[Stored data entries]
Segment Open
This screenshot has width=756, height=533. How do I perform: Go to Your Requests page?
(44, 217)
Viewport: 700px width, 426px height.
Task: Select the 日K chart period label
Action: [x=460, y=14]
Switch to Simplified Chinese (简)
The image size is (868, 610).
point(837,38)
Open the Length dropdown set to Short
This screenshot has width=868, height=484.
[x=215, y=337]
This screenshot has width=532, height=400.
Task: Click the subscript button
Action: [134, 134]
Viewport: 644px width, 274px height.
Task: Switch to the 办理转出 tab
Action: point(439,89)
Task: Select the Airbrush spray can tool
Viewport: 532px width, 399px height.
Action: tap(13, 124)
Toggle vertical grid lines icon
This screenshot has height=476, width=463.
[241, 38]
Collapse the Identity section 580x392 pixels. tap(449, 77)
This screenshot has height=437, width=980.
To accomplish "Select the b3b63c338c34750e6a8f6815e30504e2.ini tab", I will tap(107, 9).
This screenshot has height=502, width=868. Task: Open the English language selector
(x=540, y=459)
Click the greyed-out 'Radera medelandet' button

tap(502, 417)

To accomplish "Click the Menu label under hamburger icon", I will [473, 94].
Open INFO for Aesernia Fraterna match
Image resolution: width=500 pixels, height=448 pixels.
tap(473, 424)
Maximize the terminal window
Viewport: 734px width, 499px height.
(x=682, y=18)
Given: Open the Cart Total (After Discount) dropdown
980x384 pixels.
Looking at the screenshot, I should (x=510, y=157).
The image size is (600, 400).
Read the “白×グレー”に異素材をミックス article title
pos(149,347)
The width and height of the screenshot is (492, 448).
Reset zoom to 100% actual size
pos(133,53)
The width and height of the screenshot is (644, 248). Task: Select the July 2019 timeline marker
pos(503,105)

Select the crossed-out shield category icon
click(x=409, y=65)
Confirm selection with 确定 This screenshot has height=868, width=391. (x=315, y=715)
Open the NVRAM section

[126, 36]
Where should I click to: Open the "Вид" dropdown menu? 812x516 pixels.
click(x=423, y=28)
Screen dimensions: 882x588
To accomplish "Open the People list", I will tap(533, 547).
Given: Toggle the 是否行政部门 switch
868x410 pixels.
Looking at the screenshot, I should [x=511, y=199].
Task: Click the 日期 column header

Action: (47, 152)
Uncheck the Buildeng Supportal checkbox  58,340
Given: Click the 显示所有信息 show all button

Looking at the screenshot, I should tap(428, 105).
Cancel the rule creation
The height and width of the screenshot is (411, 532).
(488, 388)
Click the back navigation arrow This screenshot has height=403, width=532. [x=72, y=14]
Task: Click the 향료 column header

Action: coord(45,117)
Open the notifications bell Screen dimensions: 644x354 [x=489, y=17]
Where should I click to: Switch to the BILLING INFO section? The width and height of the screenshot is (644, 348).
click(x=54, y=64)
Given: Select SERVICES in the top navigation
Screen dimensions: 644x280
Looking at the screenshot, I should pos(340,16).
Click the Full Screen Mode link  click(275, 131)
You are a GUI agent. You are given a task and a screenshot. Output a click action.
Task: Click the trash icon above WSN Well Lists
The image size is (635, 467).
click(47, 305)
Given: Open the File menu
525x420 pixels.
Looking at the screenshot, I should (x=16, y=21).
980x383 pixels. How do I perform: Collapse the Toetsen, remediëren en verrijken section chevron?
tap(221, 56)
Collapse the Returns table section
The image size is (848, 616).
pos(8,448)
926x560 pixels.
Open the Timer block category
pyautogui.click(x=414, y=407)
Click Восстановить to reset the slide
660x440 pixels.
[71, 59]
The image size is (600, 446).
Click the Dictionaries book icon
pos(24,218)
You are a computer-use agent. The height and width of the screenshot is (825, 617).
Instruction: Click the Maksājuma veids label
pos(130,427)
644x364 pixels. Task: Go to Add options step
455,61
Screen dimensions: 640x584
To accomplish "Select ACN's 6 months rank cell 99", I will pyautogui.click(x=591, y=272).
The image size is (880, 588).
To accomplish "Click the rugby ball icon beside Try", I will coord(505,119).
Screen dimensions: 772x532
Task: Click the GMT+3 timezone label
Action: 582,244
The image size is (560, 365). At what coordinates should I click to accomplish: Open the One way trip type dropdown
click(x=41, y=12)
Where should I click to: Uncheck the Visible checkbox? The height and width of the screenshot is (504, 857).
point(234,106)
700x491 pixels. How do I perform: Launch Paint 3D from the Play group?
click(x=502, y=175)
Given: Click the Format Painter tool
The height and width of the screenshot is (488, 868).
Segment Closed
# WHAT IS BEING ASKED:
Above are the records; from them, give again exactly the lines from the one containing "980x383 pixels. How" through the one containing "The image size is (600, 446).", both included.

# WRITTEN ANSWER:
980x383 pixels. How do I perform: Collapse the Toetsen, remediëren en verrijken section chevron?
tap(221, 56)
Collapse the Returns table section
The image size is (848, 616).
pos(8,448)
926x560 pixels.
Open the Timer block category
pyautogui.click(x=414, y=407)
Click Восстановить to reset the slide
660x440 pixels.
[71, 59]
The image size is (600, 446).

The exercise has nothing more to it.